At the end of the day, software is software and there will always be bugs and security issues. AIs are at risk to all the problems non-AI software is at risk to, being AI doesn't grant it some kind of immunity.

As for AI-specific tampering, AI is at risk to being fed false information. Unlike most programs, AI's functionality is determined by the data it consumes.

For a real world example, a few years ago Microsoft created an AI chatbot called Tay. It took the people of Twitter less than 24 hours to teach it to say "We're going to build a wall, and mexico is going to pay for it":

(Image taken from the Verge article linked below, I claim no credit for it.)

And that's just the tip of the iceberg.

Some articles about Tay:

• BBC
• The Verge

Now imagine that wasn't a chat bot, imagine that was an important piece of AI from a future where AI are in charge of things like not killing the occupants of a car (i.e. a self-driving car) or not killing a patient on the operating table (i.e. some kind of medical assistance equipment).

Granted, one would hope such AIs would be better secured against such threats, but supposing someone did find a way to feed such an AI masses of false information without being noticed (after all, the best hackers leave no trace), that genuinely could mean the difference between life and death.

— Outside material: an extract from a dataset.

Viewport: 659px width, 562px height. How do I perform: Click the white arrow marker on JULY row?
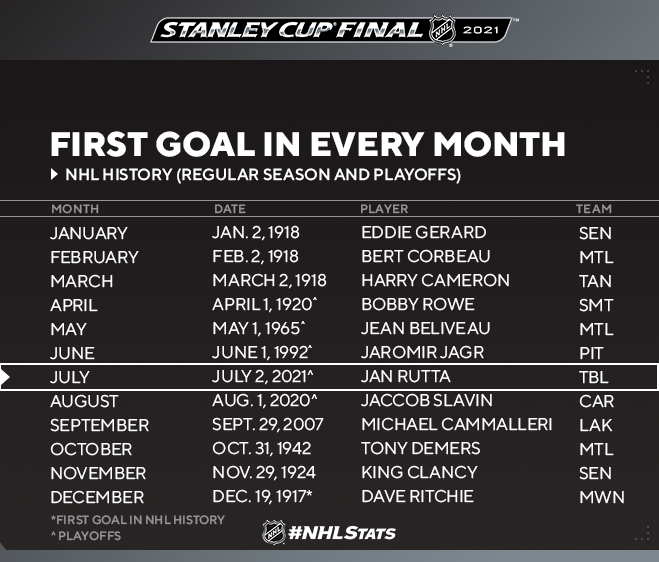[x=5, y=377]
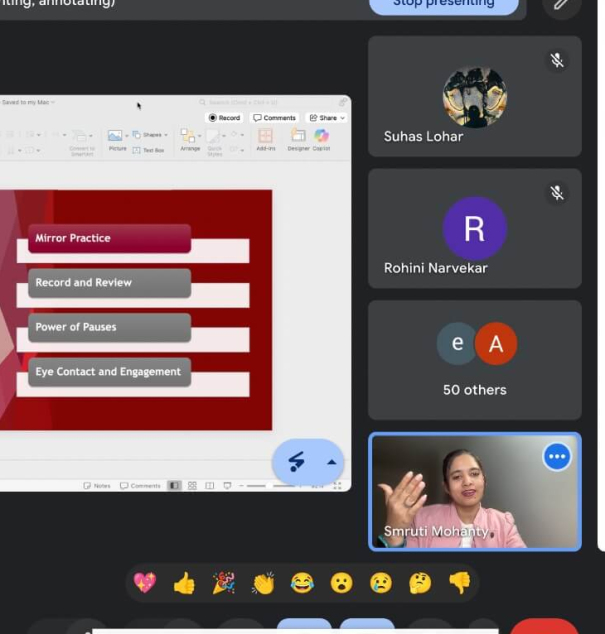Send the party popper reaction
Viewport: 605px width, 634px height.
click(x=223, y=583)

Using the example of a self-driving car, imagine if false data could make the car think it needed to do an emergency stop when on a motorway. One of the applications for medical AI is life-or-death decisions in the ER, imagine if a hacker could tip the scales in favour of the wrong decision.

How we can prevent it?

Ultimately the scale of the risk depends on how reliant humans become on AI. For example, if humans took the judgement of an AI and never questioned it, they'd be opening themselves up to all sorts of manipulation. However, if they use the AI's analysis as just one part of the puzzle, it would become easier to spot when an AI is wrong, be it through accidental or malicious means.

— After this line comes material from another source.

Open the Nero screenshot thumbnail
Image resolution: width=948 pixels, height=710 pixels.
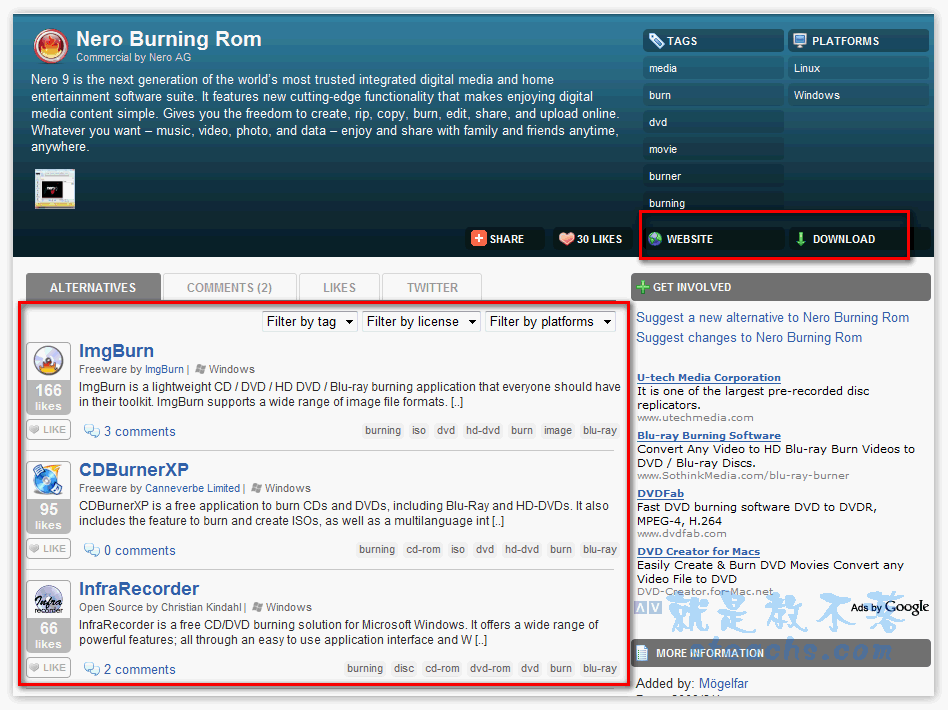[x=55, y=188]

In the case of a medical decision maker, don't just believe the AI, carry out physical tests and get some human opinions too. If two doctors disagree with the AI, throw out the AI's diagnosis.

In the case of a car, one possibility is to have several redundant systems that must essentially 'vote' about what to do. If a car had multiple AIs on separate systems that must vote about which action to take, a hacker would have to take out more than just one AI to get control or cause a stalemate. Importantly, if the AIs ran on different systems, the same exploitation used on one couldn't be done on another, further increasing the hacker's workload.

Answer 6

I concur with Akio that no system is completely safe, but the take away is AI systems are less prone to attacks when comparing with the old systems because of the ability to constantly improve.

As time passes by more people will get in the field bringing new ideas and hardware will be improving so that they are "strong AI."

Answer 7

There are many ways to hack an AI. When I was kid I figured how to beat a chess computer. I always followed the same pattern, once you learn you can exploit it. The worlds best hacker is a 4 year old that wants something he will try different things until he establishes pattern in his parents. Anyway, Get an Ai to learn the patterns of a AI and given a given combination you can figure the outcome. There is also just plain flaws or back door in code either on purpose or by chance. There is also the possibility the AI will hack itself. It is called misbehaving, remember the small child again...

BTW simple way is to make AI always fails safe... something people forget.